WHAT IS NEEDED:
Recast the part of the material that opens with the line containing "The width and" and closes with the line containing "point(41,74)" as a Markdown table with the columns Number and Entry. Give each line its own numbered row, skip blank lines, and include nothing outside that part.

AVAILABLE RECORDS:
--

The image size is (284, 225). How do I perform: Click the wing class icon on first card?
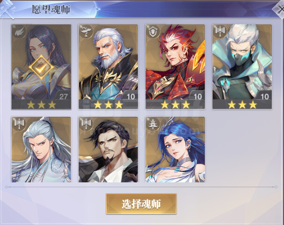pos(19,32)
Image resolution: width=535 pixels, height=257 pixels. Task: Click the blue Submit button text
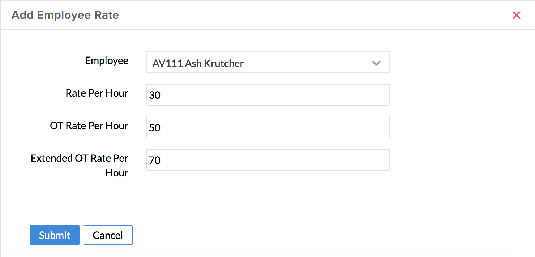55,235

--

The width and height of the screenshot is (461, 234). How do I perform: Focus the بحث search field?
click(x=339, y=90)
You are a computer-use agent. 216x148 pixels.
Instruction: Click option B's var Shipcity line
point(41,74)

--

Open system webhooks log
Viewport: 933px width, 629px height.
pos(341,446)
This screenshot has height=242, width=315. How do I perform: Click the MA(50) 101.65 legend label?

--

PROBLEM SOLUTION:
| Number | Entry |
|---|---|
| 1 | The width and height of the screenshot is (461, 234). How do I perform: Focus the بحث search field? |
| 2 | click(x=339, y=90) |
| 3 | You are a computer-use agent. 216x148 pixels. |
| 4 | Instruction: Click option B's var Shipcity line |
| 5 | point(41,74) |